- _What to do_
When the line containing "You are a computer-use" appears in the data below, begin copying there and stop only after the line containing "Instruction: Click the 最大输出 column header".

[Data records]
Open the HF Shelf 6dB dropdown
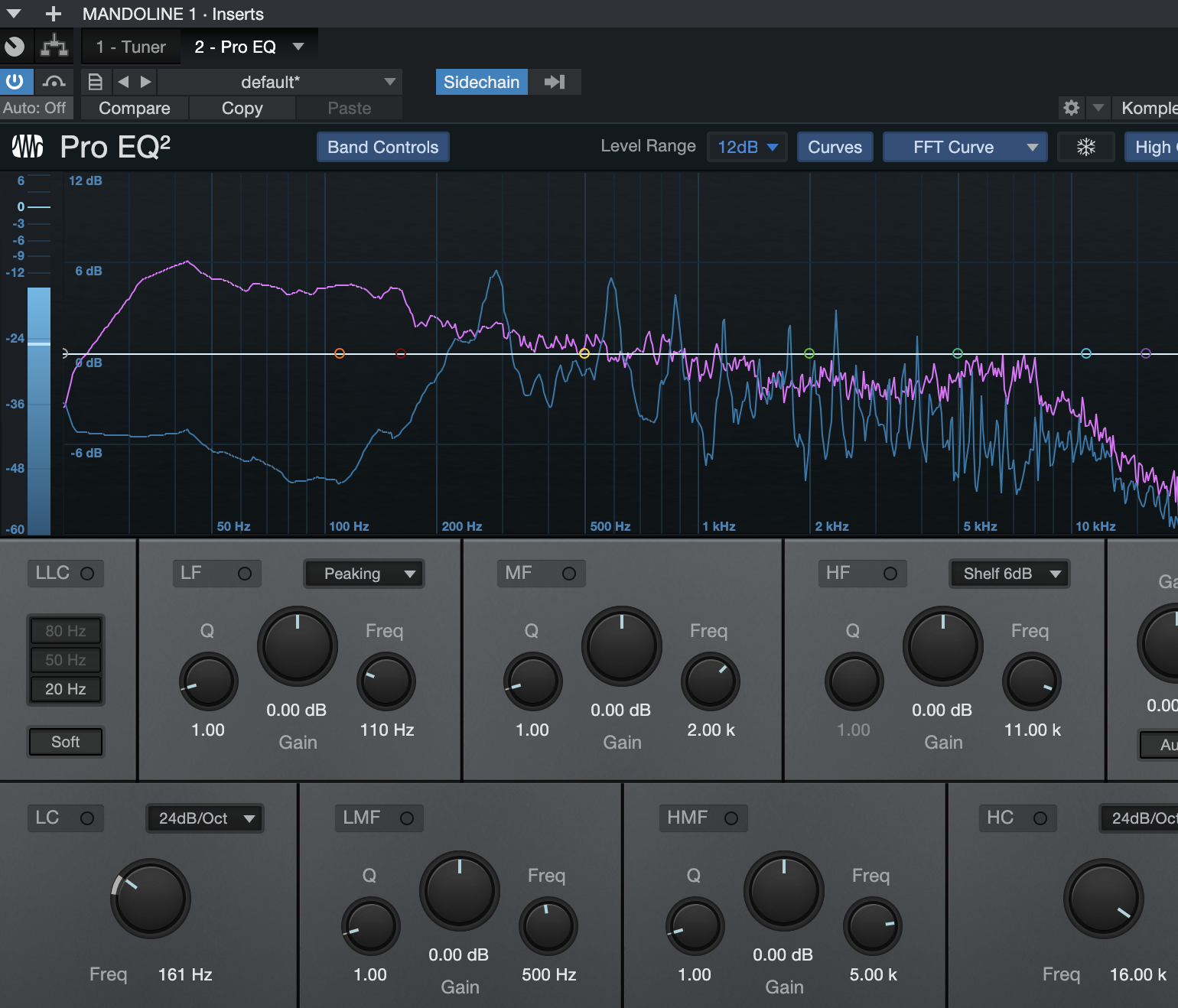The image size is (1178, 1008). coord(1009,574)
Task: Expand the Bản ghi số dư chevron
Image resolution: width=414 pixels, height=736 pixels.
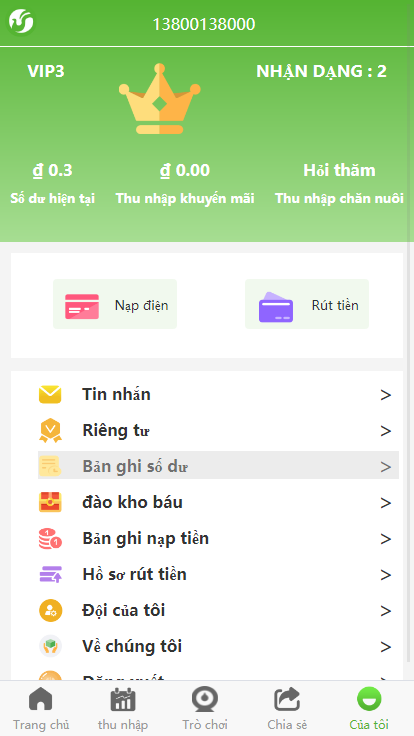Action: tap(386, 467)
==
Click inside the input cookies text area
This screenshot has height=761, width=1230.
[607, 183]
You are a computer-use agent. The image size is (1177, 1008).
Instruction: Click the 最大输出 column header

- _Response_
You are a computer-use agent. The image size is (1177, 1008).
Instruction: Click the 最大输出 column header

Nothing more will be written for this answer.